To tell you the truth, I never really understood the top three layers of this OSI model: I prefer the TCP/IP model which collapses all of them into a single “Application” layer which makes more sense. Unfortunately, it also collapses the Link layer and the Physical layer and I actually don’t think this makes sense to combine these two. I like to build my own ‘hybrid’ model that collapses the top three layers into an Application layer but allows you to consider the Link and Physical layers separately.
It turns out that a tremendous amount of innovation is required in these bottom four layers to achieve effective 100Gb/s communications networks. The application layer needs to change as well to fully take advantage of 100Gb/s networks. For now we’ll focus on the bottom four layers.
Transport Layer Innovation: RDMA
Let’s start at the transport layer and work down. The transport layer provides for reliable connections to move data from A to B. These reliable connections are based on the TCP/IP stack which was developed in the 1980’s during an era of 10 Mbit/sec link technologies that were assumed to be unreliable. TCP/IP uses something called Implicit Congestion Notification to detect congestion in the network. This relies on packet acknowledgement, sequence number checking, and software timeouts at the receiver.
Basically, TCP/IP intentionally allows the network to become congested and drop packets. The sender uses sequence numbers to keep track of packets, and waits for acknowledgements to return from the receiver to determine that the packets has safely arrived.
If a packet gets lost then a software timeout at the sender eventually occurs that implicitly signals that congestion has occurred in the network. Once this congestion is detected the sender starts resending packets but also throttles back its sending rate to try to avoid future congestion. With modern high speed networks this is really bad idea!
It is like driving down the freeway and rear-ending someone to determine that there is congestion and only then putting on the brakes!
While this works, it’s obviously not the best idea.
The original Ethernet coax used shared media where collisions and lost packets were the norm at the physical and link layers.

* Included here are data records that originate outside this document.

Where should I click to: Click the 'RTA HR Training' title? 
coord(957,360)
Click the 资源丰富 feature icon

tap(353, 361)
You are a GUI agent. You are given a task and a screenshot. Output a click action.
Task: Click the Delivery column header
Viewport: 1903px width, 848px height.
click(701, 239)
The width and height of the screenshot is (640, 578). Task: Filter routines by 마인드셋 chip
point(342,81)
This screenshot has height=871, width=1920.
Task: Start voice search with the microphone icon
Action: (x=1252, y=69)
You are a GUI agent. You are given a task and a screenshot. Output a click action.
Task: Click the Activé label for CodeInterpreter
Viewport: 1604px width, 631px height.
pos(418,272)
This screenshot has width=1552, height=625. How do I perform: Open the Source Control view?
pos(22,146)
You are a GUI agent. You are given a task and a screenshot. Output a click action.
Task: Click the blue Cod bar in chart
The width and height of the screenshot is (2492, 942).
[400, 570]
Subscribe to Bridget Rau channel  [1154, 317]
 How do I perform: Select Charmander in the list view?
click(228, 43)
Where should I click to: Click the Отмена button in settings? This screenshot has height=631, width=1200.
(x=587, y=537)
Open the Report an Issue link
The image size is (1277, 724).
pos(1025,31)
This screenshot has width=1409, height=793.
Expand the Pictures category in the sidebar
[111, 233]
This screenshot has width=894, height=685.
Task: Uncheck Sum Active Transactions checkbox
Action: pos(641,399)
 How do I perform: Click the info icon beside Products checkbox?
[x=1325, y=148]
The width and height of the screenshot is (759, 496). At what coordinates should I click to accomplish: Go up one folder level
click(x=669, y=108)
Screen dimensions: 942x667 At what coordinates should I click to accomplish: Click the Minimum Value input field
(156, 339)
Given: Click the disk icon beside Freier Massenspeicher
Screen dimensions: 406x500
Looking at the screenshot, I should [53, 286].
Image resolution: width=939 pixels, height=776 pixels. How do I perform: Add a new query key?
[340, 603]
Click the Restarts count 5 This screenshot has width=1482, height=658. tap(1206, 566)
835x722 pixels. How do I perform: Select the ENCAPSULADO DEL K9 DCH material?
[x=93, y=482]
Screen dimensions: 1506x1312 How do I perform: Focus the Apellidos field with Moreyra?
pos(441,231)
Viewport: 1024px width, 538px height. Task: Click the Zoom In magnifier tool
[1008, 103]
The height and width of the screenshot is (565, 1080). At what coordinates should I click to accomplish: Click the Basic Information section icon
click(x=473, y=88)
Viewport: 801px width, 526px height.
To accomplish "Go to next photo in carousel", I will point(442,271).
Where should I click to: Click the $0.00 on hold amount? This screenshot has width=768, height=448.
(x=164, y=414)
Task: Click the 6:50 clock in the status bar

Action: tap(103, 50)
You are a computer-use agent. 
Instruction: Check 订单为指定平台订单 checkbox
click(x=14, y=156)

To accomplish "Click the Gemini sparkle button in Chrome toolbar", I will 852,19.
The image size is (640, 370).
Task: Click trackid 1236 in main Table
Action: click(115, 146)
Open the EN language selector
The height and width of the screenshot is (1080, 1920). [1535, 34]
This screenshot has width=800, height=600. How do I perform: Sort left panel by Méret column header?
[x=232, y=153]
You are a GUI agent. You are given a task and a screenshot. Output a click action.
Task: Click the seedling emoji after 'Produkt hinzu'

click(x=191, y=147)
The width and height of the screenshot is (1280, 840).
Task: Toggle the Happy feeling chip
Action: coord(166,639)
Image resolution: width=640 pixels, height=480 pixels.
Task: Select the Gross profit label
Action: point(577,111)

All modern high speed networks use dedicated point to point links and switches and thus packet loss or corruption at the link and physical layers are the exception rather than the norm.
This is very expensive both in terms of CPU utilization and more importantly in terms of latency. The same is true with using dropped packets to detect network congestion. You simply cannot use millisecond timeouts, dropped packets, and resends to deal with
congestion in a 100Gbit/sec network.
With 100Gb/sec it critical to use a transport protocol that is high performance, low latency, and doesn’t rely on software. The transport protocol needs to allow applications on one server to share data with another application running on a remote server, as if that data were in the same physical machine. The ‘server’ can be a virtual machine running on a physical server performing a compute or storage function.
RDMA (Remote Direct Memory Addressing) is the key 100Gb/s transport protocol that achieves low latency, high throughput, reliable connections. It does all of the heavy lifting protocol processing in hardware and delivers data directly to and from applications without involving the CPU or software stack. RDMA is available over both InfiniBand and Ethernet connections and provides the offloaded, low latency connections needed to take advantage of 100Gb/s connections.
RDMA transport is absolutely critical to taking advantage of high performance networks, however a detailed discussion is beyond the scope of this overview. I’ll come back to this topic and cover this in more detail in another post.